Choice of college, not course, comes first
Riddhi Kotecha, 18, a student of SIES College, Sion, will know if she will become a copywriter, a marketing professional or a psychologist based on second merit list’s cutoffs, which will be put up on her college notice board on June 22.
Kotecha, who scored 64% in her HSC exam in the arts stream, has applied for three courses in her college, just to ensure that she gets to graduate from there.
“Over the last two years, I have become so used to travelling to Sion that I can’t imagine going to a new college and starting afresh,” said Kotecha, who missed out on the first merit list for the Bachelor of Management Studies (BMS) course by two marks.
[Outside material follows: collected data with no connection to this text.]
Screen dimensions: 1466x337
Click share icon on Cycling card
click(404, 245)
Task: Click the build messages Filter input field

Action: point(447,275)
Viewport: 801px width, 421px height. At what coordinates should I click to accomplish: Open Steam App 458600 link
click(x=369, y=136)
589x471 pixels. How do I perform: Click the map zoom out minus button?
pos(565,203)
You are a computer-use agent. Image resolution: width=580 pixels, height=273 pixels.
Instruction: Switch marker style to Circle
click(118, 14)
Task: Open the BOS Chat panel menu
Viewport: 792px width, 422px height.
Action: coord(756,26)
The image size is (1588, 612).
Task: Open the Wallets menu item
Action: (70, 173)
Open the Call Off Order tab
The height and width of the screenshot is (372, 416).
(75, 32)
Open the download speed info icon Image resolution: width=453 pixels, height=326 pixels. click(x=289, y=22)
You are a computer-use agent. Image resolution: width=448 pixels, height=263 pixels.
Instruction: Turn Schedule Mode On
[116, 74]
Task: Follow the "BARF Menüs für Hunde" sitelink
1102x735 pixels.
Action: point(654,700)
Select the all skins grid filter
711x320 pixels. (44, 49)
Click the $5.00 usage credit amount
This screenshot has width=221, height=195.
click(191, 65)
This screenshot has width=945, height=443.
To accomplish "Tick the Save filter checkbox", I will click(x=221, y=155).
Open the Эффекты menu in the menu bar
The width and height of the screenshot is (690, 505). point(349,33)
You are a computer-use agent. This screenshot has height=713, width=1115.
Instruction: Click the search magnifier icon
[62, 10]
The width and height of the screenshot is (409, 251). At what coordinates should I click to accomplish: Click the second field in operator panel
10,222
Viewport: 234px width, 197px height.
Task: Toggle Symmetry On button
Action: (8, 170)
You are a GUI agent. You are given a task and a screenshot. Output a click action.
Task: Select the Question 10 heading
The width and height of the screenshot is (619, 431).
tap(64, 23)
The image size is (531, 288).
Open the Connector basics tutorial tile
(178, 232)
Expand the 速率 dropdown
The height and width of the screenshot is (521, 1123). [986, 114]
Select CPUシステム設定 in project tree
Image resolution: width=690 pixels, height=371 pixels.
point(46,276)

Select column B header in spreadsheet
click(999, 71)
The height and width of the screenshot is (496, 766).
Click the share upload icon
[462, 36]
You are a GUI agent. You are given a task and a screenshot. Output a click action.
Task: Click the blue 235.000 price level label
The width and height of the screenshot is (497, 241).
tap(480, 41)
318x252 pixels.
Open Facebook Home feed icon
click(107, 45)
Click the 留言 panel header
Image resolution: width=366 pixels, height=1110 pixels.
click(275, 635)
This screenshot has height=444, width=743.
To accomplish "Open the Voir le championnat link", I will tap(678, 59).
“In case I choose to move out of my comfort zone, I will be spending my first year fitting in and finding new friends, which doesn’t make much sense, ” she added. For the time being, she has secured a seat for the BA programme at SIES through the in-house college quota.
Like Kotecha, several other city students have chosen to stay on in their home colleges over pursuing their favoured courses in other colleges.
“When I apply to foreign universities after my graduation, the name of the college will carry greater weight than the course from an unrecognised college,” said Anupama Sahai, 18, who will forego her BMS seat at an Andheri college, where her name appeared on the first merit list. For now, she has also confirmed her seat for a BSc course at DG Ruparel College, from where she completed her Class 12.
Some students plan to get enrolled into part-time courses alongside their degree programmes. “With my score, I can’t get into the Bachelor of Mass Media course. So, I have secured a seat for the BA programme in my college and will pursue some media-based diplomas alongside,” said Nupur Kalose, 18, a student of Ramnarain Ruia College, who scored 61% in her HSC exam.